- WORK INSTRUCTION: Transcribe only the lines between the first line of the records and the line containing "Datenschutz (549, 1402)", inclusive, exactly as written.

:: INPUT DATA

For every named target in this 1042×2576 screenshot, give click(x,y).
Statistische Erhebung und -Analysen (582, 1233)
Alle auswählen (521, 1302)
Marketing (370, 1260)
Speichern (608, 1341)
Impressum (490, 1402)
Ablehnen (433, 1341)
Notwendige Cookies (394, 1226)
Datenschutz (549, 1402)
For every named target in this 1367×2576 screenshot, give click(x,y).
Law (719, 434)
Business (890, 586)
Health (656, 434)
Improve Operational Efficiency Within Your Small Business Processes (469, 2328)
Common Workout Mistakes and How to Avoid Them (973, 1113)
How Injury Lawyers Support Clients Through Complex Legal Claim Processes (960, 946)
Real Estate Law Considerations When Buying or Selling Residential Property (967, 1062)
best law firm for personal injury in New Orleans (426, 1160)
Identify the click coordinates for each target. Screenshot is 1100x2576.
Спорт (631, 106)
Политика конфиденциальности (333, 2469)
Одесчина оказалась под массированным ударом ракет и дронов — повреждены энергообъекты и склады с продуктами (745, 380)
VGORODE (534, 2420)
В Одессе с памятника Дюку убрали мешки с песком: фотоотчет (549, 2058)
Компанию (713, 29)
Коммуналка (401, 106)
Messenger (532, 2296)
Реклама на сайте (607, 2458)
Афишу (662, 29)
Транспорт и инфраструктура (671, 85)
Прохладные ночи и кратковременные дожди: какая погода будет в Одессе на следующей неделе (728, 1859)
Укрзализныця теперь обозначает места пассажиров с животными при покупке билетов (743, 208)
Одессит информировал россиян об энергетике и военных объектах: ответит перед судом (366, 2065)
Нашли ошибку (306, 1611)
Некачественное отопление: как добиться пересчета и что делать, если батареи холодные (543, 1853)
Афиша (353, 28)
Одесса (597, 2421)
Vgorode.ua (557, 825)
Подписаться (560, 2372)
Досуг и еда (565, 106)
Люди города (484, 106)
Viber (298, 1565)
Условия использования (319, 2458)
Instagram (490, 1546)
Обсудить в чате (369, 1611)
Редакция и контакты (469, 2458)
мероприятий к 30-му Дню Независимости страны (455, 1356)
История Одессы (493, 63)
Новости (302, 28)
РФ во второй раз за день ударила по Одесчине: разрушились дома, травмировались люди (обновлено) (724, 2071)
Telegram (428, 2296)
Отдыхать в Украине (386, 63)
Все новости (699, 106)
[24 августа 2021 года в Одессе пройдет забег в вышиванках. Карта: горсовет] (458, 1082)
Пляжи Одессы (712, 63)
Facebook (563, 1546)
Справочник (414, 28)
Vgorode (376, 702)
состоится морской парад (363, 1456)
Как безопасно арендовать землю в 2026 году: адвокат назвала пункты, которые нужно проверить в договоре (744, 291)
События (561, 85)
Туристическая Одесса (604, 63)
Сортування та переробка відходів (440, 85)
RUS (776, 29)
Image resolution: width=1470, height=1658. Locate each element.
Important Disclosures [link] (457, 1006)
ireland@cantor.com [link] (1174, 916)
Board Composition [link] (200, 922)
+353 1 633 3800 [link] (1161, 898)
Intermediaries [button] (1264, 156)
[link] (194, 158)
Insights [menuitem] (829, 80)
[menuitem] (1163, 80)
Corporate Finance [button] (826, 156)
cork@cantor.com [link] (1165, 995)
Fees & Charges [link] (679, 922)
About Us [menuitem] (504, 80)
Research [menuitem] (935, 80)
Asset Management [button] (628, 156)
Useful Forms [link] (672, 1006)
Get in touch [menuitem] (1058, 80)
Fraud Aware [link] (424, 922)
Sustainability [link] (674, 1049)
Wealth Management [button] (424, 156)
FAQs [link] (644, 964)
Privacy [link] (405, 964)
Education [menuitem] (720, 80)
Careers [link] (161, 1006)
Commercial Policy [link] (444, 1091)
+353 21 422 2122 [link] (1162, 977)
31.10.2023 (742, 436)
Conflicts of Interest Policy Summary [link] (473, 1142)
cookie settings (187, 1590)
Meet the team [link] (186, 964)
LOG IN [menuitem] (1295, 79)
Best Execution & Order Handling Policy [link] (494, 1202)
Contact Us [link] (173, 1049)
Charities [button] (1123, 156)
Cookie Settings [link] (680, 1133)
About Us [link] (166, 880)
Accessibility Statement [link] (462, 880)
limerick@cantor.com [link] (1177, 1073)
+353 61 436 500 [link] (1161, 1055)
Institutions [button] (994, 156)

::::

- RESULT OF THIS EXERCISE:
For every named target in this 1042×2576 screenshot, give click(x,y).
Statistische Erhebung und -Analysen (582, 1233)
Alle auswählen (521, 1302)
Marketing (370, 1260)
Speichern (608, 1341)
Impressum (490, 1402)
Ablehnen (433, 1341)
Notwendige Cookies (394, 1226)
Datenschutz (549, 1402)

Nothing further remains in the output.